#### DATA EXCERPTS ####

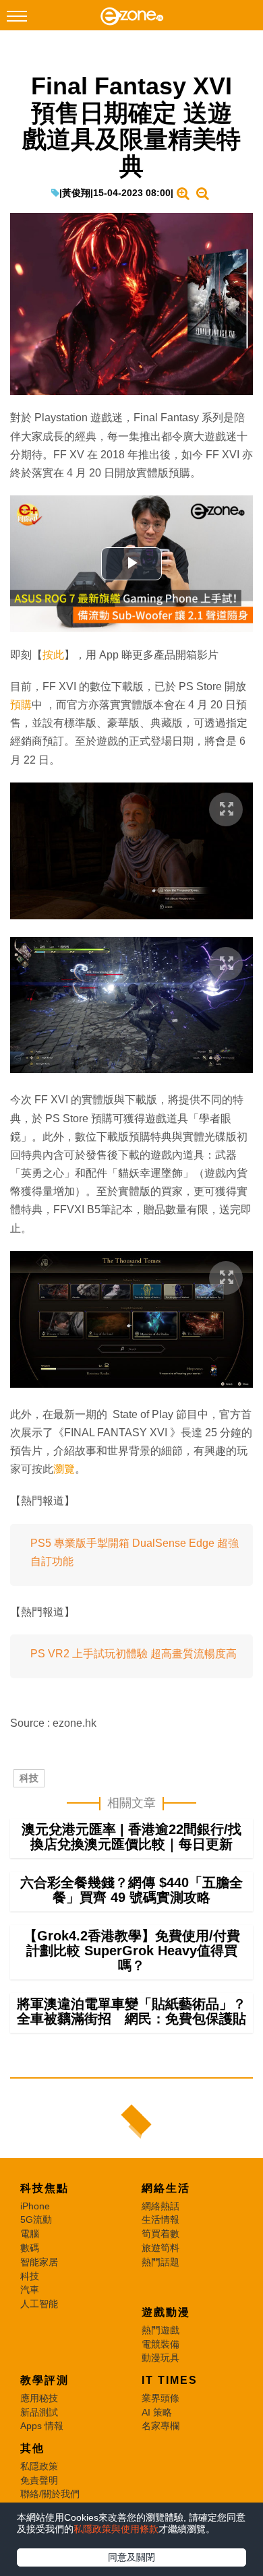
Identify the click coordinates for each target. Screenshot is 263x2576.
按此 (53, 655)
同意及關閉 (131, 2557)
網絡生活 (166, 2188)
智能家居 (39, 2262)
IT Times (170, 2380)
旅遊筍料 (160, 2247)
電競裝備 (160, 2344)
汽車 (29, 2289)
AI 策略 (157, 2412)
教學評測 (44, 2380)
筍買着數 (160, 2233)
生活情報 (160, 2219)
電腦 (29, 2233)
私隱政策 (39, 2466)
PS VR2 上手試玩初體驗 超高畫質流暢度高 (133, 1653)
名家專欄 (160, 2425)
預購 (21, 704)
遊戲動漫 (166, 2312)
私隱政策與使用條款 (116, 2528)
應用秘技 (39, 2398)
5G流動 (36, 2219)
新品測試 (39, 2412)
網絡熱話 (160, 2206)
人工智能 (39, 2303)
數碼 (29, 2247)
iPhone (35, 2206)
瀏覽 (64, 1469)
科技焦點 (44, 2188)
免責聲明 (39, 2480)
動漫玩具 (160, 2357)
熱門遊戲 (160, 2330)
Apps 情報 (41, 2425)
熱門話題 (160, 2262)
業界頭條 (160, 2398)
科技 (29, 1778)
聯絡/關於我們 (50, 2493)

####

* [WHAT NEEDS TO BE DONE] Every line from the one containing "旅遊筍料 (160, 2247)" through the final line of the data above is to be restated word for word, and nothing more.

* [PROBLEM SOLUTION]
旅遊筍料 (160, 2247)
電競裝備 (160, 2344)
汽車 (29, 2289)
AI 策略 (157, 2412)
教學評測 (44, 2380)
筍買着數 (160, 2233)
生活情報 (160, 2219)
電腦 (29, 2233)
私隱政策 (39, 2466)
PS VR2 上手試玩初體驗 超高畫質流暢度高 (133, 1653)
名家專欄 (160, 2425)
預購 (21, 704)
遊戲動漫 (166, 2312)
私隱政策與使用條款 (116, 2528)
應用秘技 (39, 2398)
5G流動 (36, 2219)
新品測試 (39, 2412)
網絡熱話 (160, 2206)
人工智能 (39, 2303)
數碼 (29, 2247)
iPhone (35, 2206)
瀏覽 (64, 1469)
科技焦點 (44, 2188)
免責聲明 (39, 2480)
動漫玩具 (160, 2357)
熱門遊戲 (160, 2330)
Apps 情報 (41, 2425)
熱門話題 (160, 2262)
業界頭條 (160, 2398)
科技 (29, 1778)
聯絡/關於我們 (50, 2493)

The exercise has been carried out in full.